Perhaps China’s most famous film director, Zhang Yimou, is known for bringing Raise the Red Lantern, The House of Flying Daggers and Hero to the silver screen. Lately, however, he’s better known for something else. Throughout the last half-year, Zhang has been dogged by rumors that he sired seven children—and that’s not the truly scandalous part. The real issue was that he hadn’t paid fines levied on most urban couples who have more than one child, according to rumors.
The scandal had legs—enough so that, last weekend, Zhang finally came clean, declaring that he and his actress wife would be submitting to a local government investigation for dodging fines for their two sons and one daughter.
Even for Zhang, these “social support fees,” as extra-child fines are known, aren’t pocket change. One legal expert estimates he could owe as much as $26.3 million, as such fines can be linked to household income (though it’s unclear how many extra children that estimate is based on).
Regular people find these fines no less exorbitant.

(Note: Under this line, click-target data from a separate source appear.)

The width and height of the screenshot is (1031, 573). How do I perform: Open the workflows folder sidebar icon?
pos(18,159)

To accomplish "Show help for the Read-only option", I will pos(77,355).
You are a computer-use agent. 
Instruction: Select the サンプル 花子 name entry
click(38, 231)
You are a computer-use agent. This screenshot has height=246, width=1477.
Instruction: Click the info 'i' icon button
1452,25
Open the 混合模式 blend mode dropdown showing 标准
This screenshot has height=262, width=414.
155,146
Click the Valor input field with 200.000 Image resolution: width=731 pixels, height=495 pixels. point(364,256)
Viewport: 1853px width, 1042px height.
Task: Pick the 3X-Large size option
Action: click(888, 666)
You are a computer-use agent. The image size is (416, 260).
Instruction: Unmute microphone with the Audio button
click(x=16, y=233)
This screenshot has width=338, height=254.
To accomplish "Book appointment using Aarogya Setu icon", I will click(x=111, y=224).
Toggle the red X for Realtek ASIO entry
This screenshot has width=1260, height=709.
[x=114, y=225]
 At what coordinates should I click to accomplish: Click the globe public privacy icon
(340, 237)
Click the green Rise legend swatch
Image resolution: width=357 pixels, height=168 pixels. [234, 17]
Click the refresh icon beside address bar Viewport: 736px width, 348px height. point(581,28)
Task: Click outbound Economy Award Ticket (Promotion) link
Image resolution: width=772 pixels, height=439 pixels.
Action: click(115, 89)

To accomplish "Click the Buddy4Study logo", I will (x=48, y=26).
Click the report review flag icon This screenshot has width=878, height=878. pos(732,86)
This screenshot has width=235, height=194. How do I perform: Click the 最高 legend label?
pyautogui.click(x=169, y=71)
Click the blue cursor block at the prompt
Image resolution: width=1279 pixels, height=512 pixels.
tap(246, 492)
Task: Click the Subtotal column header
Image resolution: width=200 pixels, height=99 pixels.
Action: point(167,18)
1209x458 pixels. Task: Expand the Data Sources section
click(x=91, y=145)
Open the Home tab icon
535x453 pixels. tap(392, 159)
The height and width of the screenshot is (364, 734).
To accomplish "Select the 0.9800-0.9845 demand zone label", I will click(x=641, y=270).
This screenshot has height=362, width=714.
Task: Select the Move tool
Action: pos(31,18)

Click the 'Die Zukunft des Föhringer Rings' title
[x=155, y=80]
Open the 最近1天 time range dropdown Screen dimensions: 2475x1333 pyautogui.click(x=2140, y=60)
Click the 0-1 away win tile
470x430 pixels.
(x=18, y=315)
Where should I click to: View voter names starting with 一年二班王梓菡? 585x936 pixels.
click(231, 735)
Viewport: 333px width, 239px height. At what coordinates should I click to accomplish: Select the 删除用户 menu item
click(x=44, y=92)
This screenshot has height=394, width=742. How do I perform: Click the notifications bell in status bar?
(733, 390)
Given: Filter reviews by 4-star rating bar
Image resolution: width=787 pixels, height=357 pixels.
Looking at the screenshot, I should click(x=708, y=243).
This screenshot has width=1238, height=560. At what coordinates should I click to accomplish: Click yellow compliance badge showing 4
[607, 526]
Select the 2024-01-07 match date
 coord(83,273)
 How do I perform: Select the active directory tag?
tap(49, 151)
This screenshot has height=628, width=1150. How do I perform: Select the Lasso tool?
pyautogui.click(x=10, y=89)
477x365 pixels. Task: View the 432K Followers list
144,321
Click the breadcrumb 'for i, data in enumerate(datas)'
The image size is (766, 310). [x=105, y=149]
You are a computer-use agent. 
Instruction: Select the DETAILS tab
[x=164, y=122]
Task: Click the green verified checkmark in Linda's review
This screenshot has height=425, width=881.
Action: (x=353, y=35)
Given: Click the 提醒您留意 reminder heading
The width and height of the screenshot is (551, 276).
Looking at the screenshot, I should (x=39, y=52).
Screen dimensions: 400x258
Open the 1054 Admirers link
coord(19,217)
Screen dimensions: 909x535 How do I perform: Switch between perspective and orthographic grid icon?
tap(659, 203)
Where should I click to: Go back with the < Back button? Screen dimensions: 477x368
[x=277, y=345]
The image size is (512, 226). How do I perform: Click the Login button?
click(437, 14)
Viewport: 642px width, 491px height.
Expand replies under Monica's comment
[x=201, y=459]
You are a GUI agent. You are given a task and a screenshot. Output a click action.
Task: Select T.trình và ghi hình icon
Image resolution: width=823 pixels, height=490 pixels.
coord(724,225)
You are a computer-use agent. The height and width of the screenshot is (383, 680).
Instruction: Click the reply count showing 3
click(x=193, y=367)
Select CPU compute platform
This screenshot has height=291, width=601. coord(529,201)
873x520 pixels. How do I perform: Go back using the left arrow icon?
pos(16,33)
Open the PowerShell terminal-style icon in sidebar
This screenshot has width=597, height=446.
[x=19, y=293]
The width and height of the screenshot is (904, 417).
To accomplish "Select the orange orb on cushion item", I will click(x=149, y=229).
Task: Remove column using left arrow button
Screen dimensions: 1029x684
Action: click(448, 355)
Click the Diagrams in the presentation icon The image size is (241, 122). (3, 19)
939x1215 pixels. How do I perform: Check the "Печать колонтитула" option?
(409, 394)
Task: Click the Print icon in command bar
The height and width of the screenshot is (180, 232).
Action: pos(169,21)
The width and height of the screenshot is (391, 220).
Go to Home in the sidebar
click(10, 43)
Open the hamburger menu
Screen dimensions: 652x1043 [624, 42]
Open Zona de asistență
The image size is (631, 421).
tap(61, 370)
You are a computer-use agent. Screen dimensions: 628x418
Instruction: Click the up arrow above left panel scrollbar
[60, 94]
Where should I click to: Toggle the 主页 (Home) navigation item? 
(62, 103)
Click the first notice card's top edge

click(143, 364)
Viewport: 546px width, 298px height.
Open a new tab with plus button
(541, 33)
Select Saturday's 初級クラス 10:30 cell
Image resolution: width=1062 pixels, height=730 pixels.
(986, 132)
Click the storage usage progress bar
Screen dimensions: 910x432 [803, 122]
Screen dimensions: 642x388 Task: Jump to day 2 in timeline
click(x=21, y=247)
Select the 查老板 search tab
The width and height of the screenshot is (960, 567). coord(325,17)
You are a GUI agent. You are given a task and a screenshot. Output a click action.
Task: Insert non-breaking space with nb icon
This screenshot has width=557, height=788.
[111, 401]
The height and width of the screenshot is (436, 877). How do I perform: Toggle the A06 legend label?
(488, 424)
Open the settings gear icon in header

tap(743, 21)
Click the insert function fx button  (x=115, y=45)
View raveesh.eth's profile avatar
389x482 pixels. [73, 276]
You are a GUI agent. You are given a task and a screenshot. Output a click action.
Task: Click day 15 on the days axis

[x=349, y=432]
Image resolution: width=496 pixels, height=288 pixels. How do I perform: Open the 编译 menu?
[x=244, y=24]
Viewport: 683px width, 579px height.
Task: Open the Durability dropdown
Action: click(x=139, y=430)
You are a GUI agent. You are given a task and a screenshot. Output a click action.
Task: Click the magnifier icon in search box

In Jiangsu province, where Zhang lives, couples with three children (i.e. two more than they’re legally allowed to have) must pay between five and eight times the combined annual income of both spouses, as the Wall Street Journal reports. In Beijing, couples had to pay nearly $40,000 for an extra child in 2012, according to China Economic Weekly, though fines can go as high as $176,000.
Only in the last year or so did the government reveal that it collects around $3 billion a year in “social support fees.” But that seems low.
Using a legal technique that resembles the U.S.’s Freedom of Information Act requests, a lawyer named Wu Youshui found that, in 2012, 17 out of 31 provinces brought in a combined $2.6 billion. While Jiangxi province officials pocketed around $550 million in fines, Sichuan province collected $394 million. After holding out for months, Guangdong province today revealed that its residents had coughed up $239 million last year, reports China News Net. So far in 2013, 23 provinces brought in $3.1 billion in fines.
Local governments are supposed to spend revenue reaped from extra-child fines on social services that the additional children, in theory, require. Wu’s audit reveals that hasn’t been happening.
“Not even one province can provide information about using and auditing the fines,” Wu told Reuters in September. Last July, Wu said he’d “found the majority of those fees went into local authorities’ pockets.”
The government just relaxed the one-child policy, allowing couples made up of two only-children to give birth to a second child. Everyone else still must pay. In Beijing, as of last spring, couples that included just one only-child spouse were on the hook for fines of 300,000 yuan ($49,247) for bearing a second child. And for those that refuse, the government has ways of making people pay. In 2012, a man named Yang Zhizhu refused to pay for his second daughter, reports The Economist. His protest turned out to be futile: The government simply withdrew 240,300 yuan from his wife’s bank account.